Brief> Copy out all of the lines below word for word, with no changes to any character.
=====
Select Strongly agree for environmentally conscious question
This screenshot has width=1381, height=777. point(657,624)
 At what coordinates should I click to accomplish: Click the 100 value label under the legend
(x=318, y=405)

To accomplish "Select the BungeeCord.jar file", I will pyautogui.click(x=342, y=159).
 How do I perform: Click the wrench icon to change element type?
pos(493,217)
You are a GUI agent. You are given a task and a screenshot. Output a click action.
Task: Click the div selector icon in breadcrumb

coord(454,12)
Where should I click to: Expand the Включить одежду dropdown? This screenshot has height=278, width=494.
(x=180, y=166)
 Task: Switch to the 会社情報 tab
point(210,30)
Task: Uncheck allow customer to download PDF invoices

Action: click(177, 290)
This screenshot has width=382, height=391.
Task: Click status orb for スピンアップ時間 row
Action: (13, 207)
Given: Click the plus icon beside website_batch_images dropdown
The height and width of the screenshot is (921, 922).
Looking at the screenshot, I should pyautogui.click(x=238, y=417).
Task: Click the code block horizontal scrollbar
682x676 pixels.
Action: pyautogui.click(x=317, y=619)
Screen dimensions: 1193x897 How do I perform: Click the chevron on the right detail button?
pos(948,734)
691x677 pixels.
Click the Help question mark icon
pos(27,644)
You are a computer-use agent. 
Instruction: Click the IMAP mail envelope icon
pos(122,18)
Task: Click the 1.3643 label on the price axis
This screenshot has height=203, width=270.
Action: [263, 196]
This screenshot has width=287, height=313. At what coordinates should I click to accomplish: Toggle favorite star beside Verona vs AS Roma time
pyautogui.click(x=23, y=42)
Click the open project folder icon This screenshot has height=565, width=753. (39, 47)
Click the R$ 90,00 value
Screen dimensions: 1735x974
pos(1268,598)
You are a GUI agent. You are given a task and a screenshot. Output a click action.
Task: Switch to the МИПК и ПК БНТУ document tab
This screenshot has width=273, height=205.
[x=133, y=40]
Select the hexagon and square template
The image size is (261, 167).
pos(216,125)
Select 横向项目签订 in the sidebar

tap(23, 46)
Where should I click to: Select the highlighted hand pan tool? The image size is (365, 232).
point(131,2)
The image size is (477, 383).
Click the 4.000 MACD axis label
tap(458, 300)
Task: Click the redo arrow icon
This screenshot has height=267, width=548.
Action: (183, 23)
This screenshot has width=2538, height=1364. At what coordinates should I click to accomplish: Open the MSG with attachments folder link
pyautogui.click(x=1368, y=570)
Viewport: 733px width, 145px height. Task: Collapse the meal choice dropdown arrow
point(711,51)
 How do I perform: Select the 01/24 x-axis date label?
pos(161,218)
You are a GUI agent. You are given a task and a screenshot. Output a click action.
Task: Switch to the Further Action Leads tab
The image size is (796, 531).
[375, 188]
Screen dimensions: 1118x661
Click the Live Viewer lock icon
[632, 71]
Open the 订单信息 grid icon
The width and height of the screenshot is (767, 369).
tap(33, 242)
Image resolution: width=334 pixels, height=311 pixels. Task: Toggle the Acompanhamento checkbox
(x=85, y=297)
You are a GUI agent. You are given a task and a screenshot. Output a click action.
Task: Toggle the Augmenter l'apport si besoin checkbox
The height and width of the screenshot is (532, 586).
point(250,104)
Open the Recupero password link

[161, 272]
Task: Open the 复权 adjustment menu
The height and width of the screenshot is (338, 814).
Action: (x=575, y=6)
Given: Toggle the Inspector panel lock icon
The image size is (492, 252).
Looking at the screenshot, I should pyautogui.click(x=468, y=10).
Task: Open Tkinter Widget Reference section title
=====
Task response>
Select Strongly agree for environmentally conscious question
This screenshot has width=1381, height=777. point(657,624)
 At what coordinates should I click to accomplish: Click the 100 value label under the legend
(x=318, y=405)

To accomplish "Select the BungeeCord.jar file", I will pyautogui.click(x=342, y=159).
 How do I perform: Click the wrench icon to change element type?
pos(493,217)
You are a GUI agent. You are given a task and a screenshot. Output a click action.
Task: Click the div selector icon in breadcrumb

coord(454,12)
Where should I click to: Expand the Включить одежду dropdown? This screenshot has height=278, width=494.
(x=180, y=166)
 Task: Switch to the 会社情報 tab
point(210,30)
Task: Uncheck allow customer to download PDF invoices

Action: click(177, 290)
This screenshot has width=382, height=391.
Task: Click status orb for スピンアップ時間 row
Action: (13, 207)
Given: Click the plus icon beside website_batch_images dropdown
The height and width of the screenshot is (921, 922).
Looking at the screenshot, I should pyautogui.click(x=238, y=417).
Task: Click the code block horizontal scrollbar
682x676 pixels.
Action: pyautogui.click(x=317, y=619)
Screen dimensions: 1193x897 How do I perform: Click the chevron on the right detail button?
pos(948,734)
691x677 pixels.
Click the Help question mark icon
pos(27,644)
You are a computer-use agent. 
Instruction: Click the IMAP mail envelope icon
pos(122,18)
Task: Click the 1.3643 label on the price axis
This screenshot has height=203, width=270.
Action: [263, 196]
This screenshot has width=287, height=313. At what coordinates should I click to accomplish: Toggle favorite star beside Verona vs AS Roma time
pyautogui.click(x=23, y=42)
Click the open project folder icon This screenshot has height=565, width=753. (39, 47)
Click the R$ 90,00 value
Screen dimensions: 1735x974
pos(1268,598)
You are a GUI agent. You are given a task and a screenshot. Output a click action.
Task: Switch to the МИПК и ПК БНТУ document tab
This screenshot has width=273, height=205.
[x=133, y=40]
Select the hexagon and square template
The image size is (261, 167).
pos(216,125)
Select 横向项目签订 in the sidebar

tap(23, 46)
Where should I click to: Select the highlighted hand pan tool? The image size is (365, 232).
point(131,2)
The image size is (477, 383).
Click the 4.000 MACD axis label
tap(458, 300)
Task: Click the redo arrow icon
This screenshot has height=267, width=548.
Action: (183, 23)
This screenshot has width=2538, height=1364. At what coordinates should I click to accomplish: Open the MSG with attachments folder link
pyautogui.click(x=1368, y=570)
Viewport: 733px width, 145px height. Task: Collapse the meal choice dropdown arrow
point(711,51)
 How do I perform: Select the 01/24 x-axis date label?
pos(161,218)
You are a GUI agent. You are given a task and a screenshot. Output a click action.
Task: Switch to the Further Action Leads tab
The image size is (796, 531).
[375, 188]
Screen dimensions: 1118x661
Click the Live Viewer lock icon
[632, 71]
Open the 订单信息 grid icon
The width and height of the screenshot is (767, 369).
tap(33, 242)
Image resolution: width=334 pixels, height=311 pixels. Task: Toggle the Acompanhamento checkbox
(x=85, y=297)
You are a GUI agent. You are given a task and a screenshot. Output a click action.
Task: Toggle the Augmenter l'apport si besoin checkbox
The height and width of the screenshot is (532, 586).
point(250,104)
Open the Recupero password link

[161, 272]
Task: Open the 复权 adjustment menu
The height and width of the screenshot is (338, 814).
Action: (x=575, y=6)
Given: Toggle the Inspector panel lock icon
The image size is (492, 252).
Looking at the screenshot, I should pyautogui.click(x=468, y=10).
Task: Open Tkinter Widget Reference section title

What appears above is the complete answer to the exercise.